When you reach the line containing "This screenshot has width=963, height=474." in the data below, reproduce it and every line that follows, exactly and without additions.

##### Records to process

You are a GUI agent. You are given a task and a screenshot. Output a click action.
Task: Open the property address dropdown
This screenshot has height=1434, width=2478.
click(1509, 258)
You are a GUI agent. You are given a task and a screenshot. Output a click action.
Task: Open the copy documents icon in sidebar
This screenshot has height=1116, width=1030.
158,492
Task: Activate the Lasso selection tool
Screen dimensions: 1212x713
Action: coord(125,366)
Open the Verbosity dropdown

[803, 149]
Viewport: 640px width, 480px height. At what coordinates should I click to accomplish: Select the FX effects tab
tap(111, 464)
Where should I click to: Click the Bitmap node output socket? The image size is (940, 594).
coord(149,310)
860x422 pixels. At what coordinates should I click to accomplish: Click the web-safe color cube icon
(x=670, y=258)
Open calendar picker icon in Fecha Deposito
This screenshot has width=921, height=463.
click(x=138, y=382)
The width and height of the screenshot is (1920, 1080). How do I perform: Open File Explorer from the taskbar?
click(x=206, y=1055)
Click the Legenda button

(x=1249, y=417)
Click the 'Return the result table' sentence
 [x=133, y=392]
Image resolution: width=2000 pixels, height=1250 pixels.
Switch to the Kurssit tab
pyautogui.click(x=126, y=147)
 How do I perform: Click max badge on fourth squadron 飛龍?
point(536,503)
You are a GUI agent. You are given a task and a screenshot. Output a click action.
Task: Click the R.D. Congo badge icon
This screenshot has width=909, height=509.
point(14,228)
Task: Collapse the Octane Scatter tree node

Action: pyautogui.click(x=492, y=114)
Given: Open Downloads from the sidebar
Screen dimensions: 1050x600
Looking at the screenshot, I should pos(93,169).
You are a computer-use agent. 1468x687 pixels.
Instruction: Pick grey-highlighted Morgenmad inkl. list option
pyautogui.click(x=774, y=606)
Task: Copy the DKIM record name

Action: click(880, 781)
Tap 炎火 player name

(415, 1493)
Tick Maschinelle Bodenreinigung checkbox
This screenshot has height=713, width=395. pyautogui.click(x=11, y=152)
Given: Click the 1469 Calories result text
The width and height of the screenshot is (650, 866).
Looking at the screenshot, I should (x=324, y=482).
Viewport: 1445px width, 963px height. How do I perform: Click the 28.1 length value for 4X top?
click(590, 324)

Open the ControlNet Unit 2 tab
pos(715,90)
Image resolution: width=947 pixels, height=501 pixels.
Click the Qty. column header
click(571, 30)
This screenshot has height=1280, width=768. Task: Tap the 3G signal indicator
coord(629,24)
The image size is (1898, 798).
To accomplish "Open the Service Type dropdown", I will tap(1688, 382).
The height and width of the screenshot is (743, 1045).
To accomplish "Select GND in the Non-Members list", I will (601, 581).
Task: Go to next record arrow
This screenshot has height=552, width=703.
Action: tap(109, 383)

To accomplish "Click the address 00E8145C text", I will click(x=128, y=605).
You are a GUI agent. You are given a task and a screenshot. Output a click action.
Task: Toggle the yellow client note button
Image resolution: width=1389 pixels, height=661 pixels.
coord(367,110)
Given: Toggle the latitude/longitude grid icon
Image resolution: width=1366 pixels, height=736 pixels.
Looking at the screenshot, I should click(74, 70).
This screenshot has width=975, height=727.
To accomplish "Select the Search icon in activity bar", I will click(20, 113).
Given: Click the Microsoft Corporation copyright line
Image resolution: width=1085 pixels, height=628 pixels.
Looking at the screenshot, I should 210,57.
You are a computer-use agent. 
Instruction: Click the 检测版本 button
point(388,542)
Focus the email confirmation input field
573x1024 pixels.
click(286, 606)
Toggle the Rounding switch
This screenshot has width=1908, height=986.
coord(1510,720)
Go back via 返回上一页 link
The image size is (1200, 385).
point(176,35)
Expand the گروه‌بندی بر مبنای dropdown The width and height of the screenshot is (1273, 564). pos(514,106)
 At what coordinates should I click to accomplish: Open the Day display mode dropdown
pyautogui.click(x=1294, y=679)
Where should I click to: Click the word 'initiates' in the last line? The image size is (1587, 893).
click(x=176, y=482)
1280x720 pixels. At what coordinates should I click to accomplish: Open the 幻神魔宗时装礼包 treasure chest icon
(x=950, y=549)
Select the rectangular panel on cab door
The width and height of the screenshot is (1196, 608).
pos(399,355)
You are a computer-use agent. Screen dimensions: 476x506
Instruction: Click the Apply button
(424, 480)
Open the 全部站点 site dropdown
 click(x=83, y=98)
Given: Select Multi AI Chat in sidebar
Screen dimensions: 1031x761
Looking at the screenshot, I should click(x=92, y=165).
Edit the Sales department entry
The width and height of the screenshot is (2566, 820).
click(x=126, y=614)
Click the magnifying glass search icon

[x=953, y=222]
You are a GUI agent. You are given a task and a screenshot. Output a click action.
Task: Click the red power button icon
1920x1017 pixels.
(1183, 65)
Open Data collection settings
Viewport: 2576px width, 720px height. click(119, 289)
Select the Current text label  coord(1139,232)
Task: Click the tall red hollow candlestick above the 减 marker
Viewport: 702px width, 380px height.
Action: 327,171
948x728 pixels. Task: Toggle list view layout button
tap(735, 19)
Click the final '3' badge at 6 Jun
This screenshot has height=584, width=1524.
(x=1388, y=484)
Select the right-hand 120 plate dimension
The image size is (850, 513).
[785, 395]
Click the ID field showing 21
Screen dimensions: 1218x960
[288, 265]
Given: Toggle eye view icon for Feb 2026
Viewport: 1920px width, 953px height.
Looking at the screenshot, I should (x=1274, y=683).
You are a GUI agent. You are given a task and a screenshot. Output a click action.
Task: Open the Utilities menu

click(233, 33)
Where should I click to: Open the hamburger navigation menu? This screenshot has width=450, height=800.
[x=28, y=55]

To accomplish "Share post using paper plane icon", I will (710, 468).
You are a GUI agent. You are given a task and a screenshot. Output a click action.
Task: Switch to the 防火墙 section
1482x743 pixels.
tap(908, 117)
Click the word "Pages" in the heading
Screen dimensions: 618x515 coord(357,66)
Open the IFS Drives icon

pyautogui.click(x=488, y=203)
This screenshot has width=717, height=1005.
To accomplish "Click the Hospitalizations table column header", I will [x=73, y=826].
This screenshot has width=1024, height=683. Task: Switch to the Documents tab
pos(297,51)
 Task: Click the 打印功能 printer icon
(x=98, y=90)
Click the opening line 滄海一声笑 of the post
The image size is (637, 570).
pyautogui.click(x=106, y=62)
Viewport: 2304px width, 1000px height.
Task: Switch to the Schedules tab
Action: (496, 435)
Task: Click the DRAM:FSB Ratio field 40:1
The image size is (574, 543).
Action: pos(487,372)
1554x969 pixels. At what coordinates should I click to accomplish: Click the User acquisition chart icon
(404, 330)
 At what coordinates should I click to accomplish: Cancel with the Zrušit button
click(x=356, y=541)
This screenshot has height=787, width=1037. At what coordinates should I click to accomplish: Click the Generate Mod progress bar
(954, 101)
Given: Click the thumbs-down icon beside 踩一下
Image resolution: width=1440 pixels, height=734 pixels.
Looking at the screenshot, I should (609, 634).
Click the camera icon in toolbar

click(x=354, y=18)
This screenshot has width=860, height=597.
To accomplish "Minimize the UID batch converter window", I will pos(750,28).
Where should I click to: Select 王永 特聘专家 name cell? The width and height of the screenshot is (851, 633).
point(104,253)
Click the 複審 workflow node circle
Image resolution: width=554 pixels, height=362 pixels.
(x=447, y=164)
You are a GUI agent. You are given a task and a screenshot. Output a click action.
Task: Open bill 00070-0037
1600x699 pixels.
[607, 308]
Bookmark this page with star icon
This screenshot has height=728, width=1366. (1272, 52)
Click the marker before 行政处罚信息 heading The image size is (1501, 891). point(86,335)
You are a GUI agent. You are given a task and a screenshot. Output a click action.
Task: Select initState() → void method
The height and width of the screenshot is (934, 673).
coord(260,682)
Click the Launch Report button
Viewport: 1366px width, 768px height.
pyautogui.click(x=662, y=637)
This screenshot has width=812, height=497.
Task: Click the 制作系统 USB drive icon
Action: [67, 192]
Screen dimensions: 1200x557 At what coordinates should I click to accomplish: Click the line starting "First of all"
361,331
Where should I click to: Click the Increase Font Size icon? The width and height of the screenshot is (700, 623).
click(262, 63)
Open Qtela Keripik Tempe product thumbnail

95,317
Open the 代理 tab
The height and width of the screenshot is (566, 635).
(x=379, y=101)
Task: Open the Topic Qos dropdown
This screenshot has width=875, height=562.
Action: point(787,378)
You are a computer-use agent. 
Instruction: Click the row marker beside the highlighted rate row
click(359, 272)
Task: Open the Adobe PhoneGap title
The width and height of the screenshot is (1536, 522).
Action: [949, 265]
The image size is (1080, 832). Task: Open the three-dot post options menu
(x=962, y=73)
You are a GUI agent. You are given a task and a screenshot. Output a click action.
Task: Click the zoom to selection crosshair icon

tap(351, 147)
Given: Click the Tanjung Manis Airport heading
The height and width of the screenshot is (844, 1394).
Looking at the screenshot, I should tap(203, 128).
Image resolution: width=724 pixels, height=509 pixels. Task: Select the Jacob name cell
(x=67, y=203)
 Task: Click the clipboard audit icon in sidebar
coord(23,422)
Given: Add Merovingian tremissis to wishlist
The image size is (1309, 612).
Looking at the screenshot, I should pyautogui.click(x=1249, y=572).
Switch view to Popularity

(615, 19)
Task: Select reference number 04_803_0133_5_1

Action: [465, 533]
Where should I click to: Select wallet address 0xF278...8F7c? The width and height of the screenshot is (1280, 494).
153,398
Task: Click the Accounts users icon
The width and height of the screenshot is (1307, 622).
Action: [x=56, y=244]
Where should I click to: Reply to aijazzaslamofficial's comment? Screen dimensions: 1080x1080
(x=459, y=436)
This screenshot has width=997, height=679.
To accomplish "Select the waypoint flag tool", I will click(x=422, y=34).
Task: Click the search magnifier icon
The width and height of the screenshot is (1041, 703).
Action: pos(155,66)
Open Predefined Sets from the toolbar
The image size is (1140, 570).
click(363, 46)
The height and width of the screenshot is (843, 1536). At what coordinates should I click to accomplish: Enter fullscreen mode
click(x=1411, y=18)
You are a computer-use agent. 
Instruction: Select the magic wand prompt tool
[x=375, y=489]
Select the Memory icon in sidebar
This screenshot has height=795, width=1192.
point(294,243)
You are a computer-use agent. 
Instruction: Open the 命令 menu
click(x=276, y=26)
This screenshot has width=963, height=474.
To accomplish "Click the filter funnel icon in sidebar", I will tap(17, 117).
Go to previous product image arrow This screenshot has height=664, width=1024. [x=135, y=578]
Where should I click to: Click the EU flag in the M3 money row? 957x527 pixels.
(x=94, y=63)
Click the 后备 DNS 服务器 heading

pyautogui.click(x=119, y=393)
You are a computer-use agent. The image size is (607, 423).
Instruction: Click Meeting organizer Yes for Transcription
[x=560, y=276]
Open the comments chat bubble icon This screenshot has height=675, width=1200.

##########

Written answer
This screenshot has width=963, height=474.
To accomplish "Click the filter funnel icon in sidebar", I will tap(17, 117).
Go to previous product image arrow This screenshot has height=664, width=1024. [x=135, y=578]
Where should I click to: Click the EU flag in the M3 money row? 957x527 pixels.
(x=94, y=63)
Click the 后备 DNS 服务器 heading

pyautogui.click(x=119, y=393)
You are a computer-use agent. The image size is (607, 423).
Instruction: Click Meeting organizer Yes for Transcription
[x=560, y=276]
Open the comments chat bubble icon This screenshot has height=675, width=1200.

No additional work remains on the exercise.